Task details » Can you write out the rows below again with "lock" substituted for "padlock", keeping everything else the same and leaving out the pictures?

··· Records to use

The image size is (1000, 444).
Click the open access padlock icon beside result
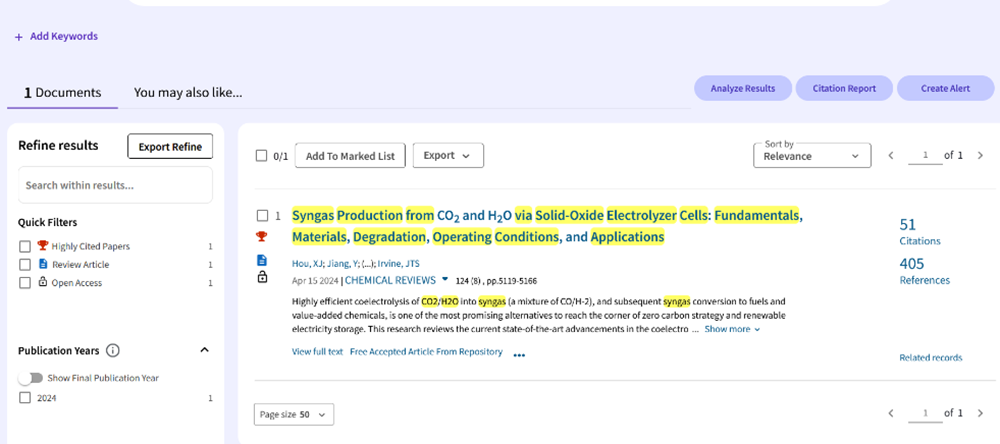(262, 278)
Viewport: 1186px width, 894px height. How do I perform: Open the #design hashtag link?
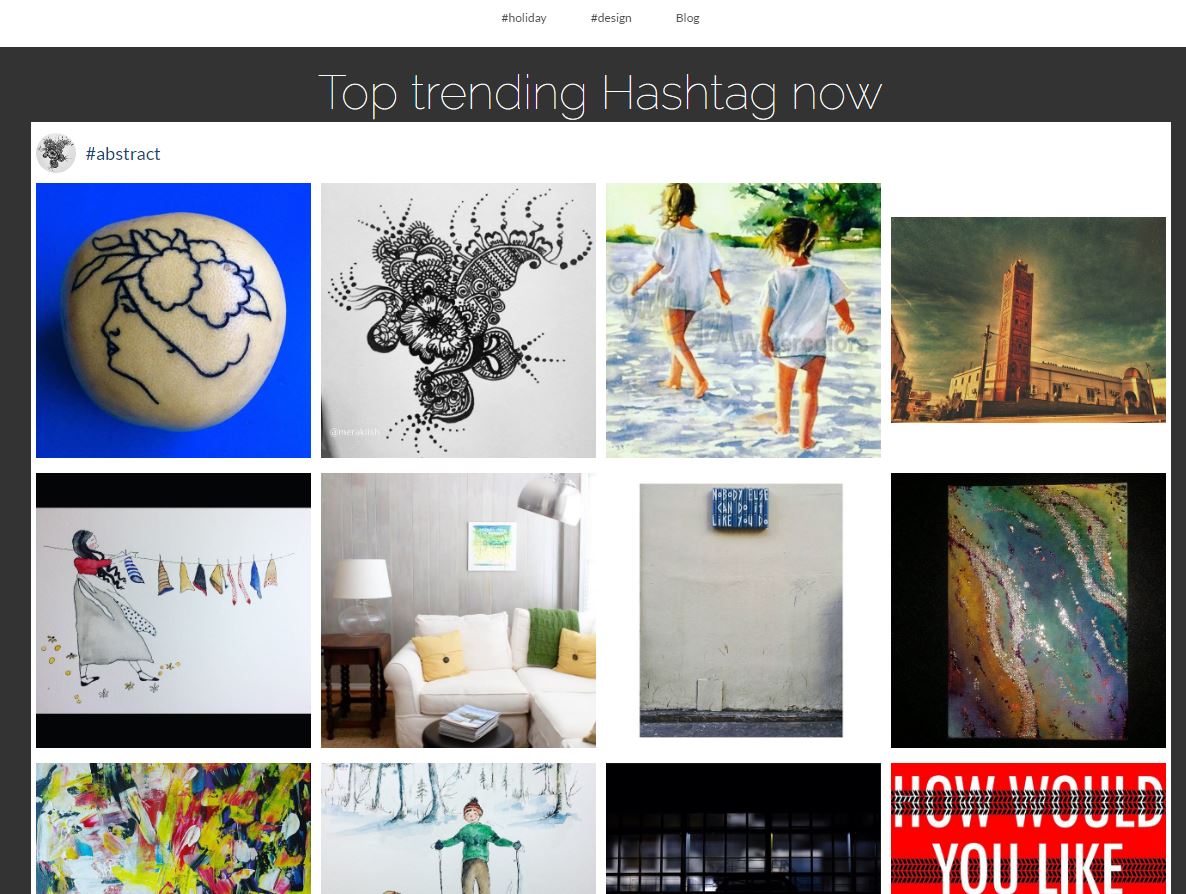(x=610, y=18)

······

The output »
The image size is (1000, 444).
Click the open access lock icon beside result
(262, 278)
Viewport: 1186px width, 894px height. How do I perform: Open the #design hashtag link?
(x=610, y=18)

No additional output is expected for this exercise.